Не будет преувеличением сказать, что, покидая Фонтенбло, Берти был готов мутировать в молодого Наполеона III, и этот процесс превращения впоследствии оттачивал, стараясь как можно чаще посещать Францию и создавая свой двор по образцу французского.
Когда Берти вернулся домой после ближневосточного вояжа с французским финалом, совсем не удивительно, что Виктория нашла его «сияющим и здоровым». Мало того, ее грешный сын теперь был готов, как она с удовлетворением отметила, «исполнить все пожелания матери и отца». Берти, явно очень довольный собой, проявлял такую дипломатичность, что впечатлил даже Альберта на небесах.
Чего больше всего желали родители Берти – живые и мертвые, – так это его женитьбы. Еще несколько месяцев назад он прохладно относился к этой идее, но неделя в Фонтенбло, должно быть, развеяла некоторые иллюзии двадцатилетнего принца в отношении брака.
Он убедился воочию, да и в теплых беседах с Наполеоном наверняка получил отеческие заверения в том, что брак не помеха забавам и развлечениям.
Наоборот, для человека статуса Берти свидетельство о браке должно было стать пропуском в мир сексуальной свободы.
Глава 4
Англо-датская свадьба и брак по-французски
Торжественный священный акт, не совместимый с развлечениями.
Представление Виктории о достойной свадебной церемонии
В браке, как и во всем остальном, Берти было практически невозможно угодить Виктории, которая, как всякая уважающая себя мать, вмешивающаяся в жизнь взрослых детей, посылала множество противоречивых сигналов по поводу свадьбы своего сына. Королева была последовательна лишь в том, что движущим мотивом всех ее действий было соблюдение собственных интересов.
С одной стороны, она выступала в защиту Берти, оправдывая его перед будущими родственниками. В письме к матери принцессы Александры она оценивала «проступок» Берти как «(единственную) печальную ошибку» и уверяла, что «безнравственные негодяи довели нашего бедного невинного мальчика до греха». Во всех своих записях Виктория очень любила подчеркивать слова (в печатных текстах, как здесь, они обычно выделены курсивом), но в этом послании к предполагаемой теще Берти она прибегла к заглавным буквам, настаивая на том, что видит в будущей жене «ЕГО СПАСЕНИЕ». Виктория пошла еще дальше, убеждая датчан, что
Берти был «очень домашним и всегда любил дом», что можно толковать как ложь во спасение или поразительное заблуждение.

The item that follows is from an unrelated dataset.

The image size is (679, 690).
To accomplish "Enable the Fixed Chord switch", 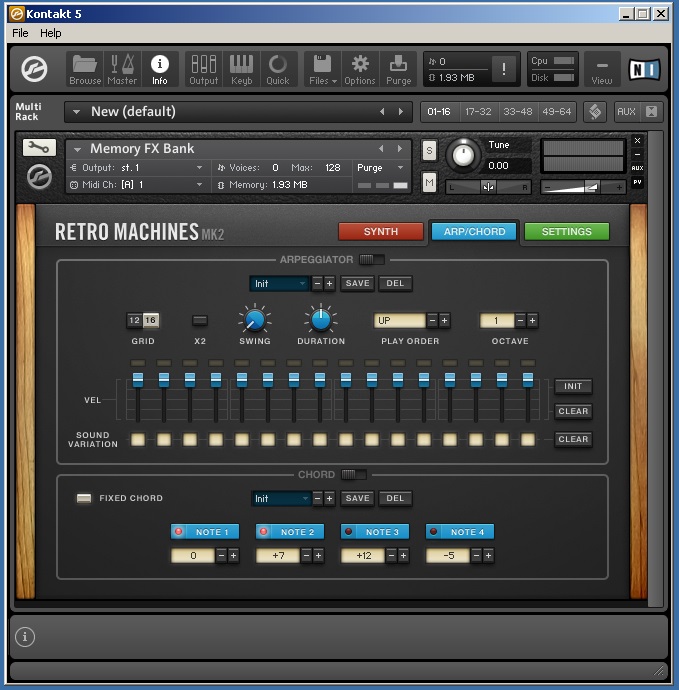I will (84, 498).
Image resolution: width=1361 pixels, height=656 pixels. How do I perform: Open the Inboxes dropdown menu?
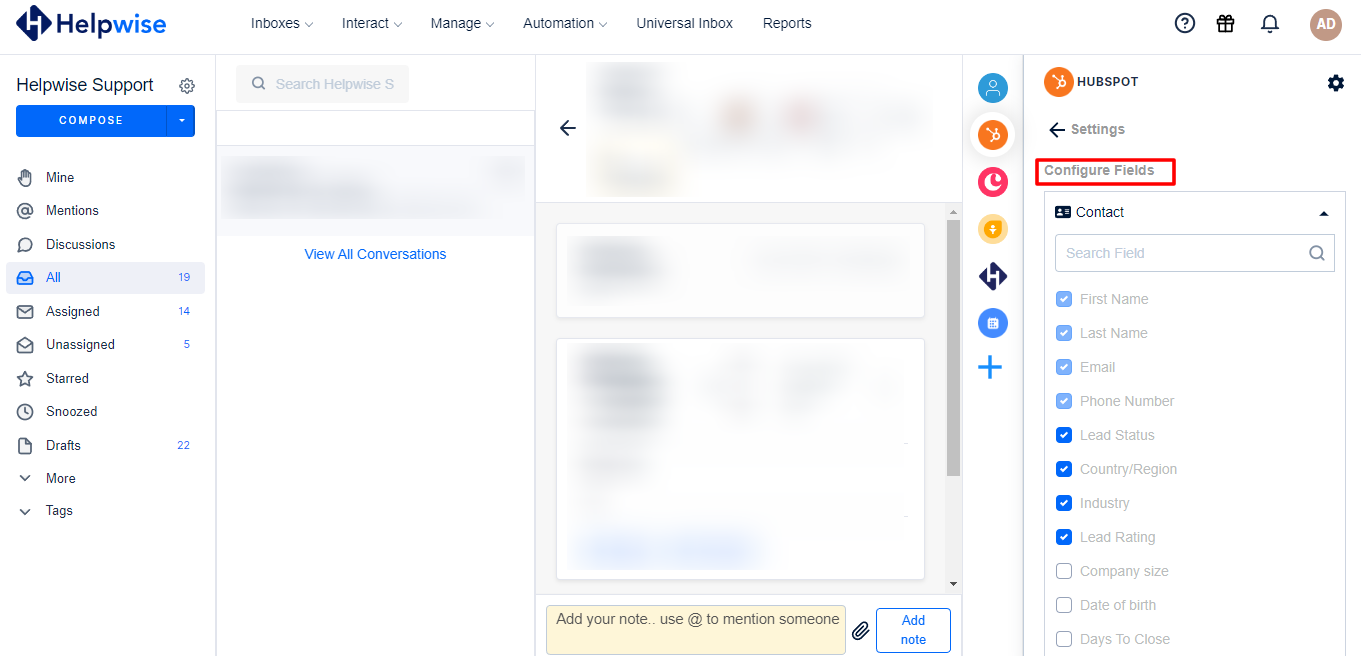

Вместе с тем в глубине души Виктория была решительно настроена против Александры – она хотела невестку-немку, а не датчанку. Старшая сестра Берти, Вики, вышла замуж за наследника прусской короны, тем самым скрепив дружбу Англии с Германией в обозримом будущем (во всяком случае, Виктория на это рассчитывала). В идеале Берти мог бы добавить второе звено в эту англо-прусскую семейную цепочку. Датчане, напротив, находились в прямом конфликте с Пруссией за право обладания крошечными приграничными землями – Шлезвиг и Гольштейн, – которые в то время были как две раздражающие песчинки в бутерброде с колбасой североевропейской политики.
В пользу Александры было то, что в ней текла немецкая кровь – ее мать была родом из Гессен-Касселя, крошечного княжества, которое поставляло Британии солдат (не безвозмездно) во время американской Войны за независимость. Но эта родословная не устраивала Викторию главным образом потому, что двор Гессен-Касселя был печально известен своей распущенностью и фривольностью, иначе говоря, был слишком французским. В точности, как Берти, если уж на то пошло.
Выходит, с точки зрения политики Александра была полной катастрофой. Однако англо-прусская принцесса Вики была обеими руками за этот брак, поскольку с присущей ей проницательностью чувствовала, что единственная надежда заставить Берти остепениться – это найти ему красивую жену, а все породистые немецкие девушки, которых она встречала, слишком уж походили на кайзера. Александра, конечно, не была такой ослепительной, как некоторые из французских знакомых Берти, но в ней сочетались природная стать и нежная красота, и Вики казалось, что это может заинтересовать ее капризного братца.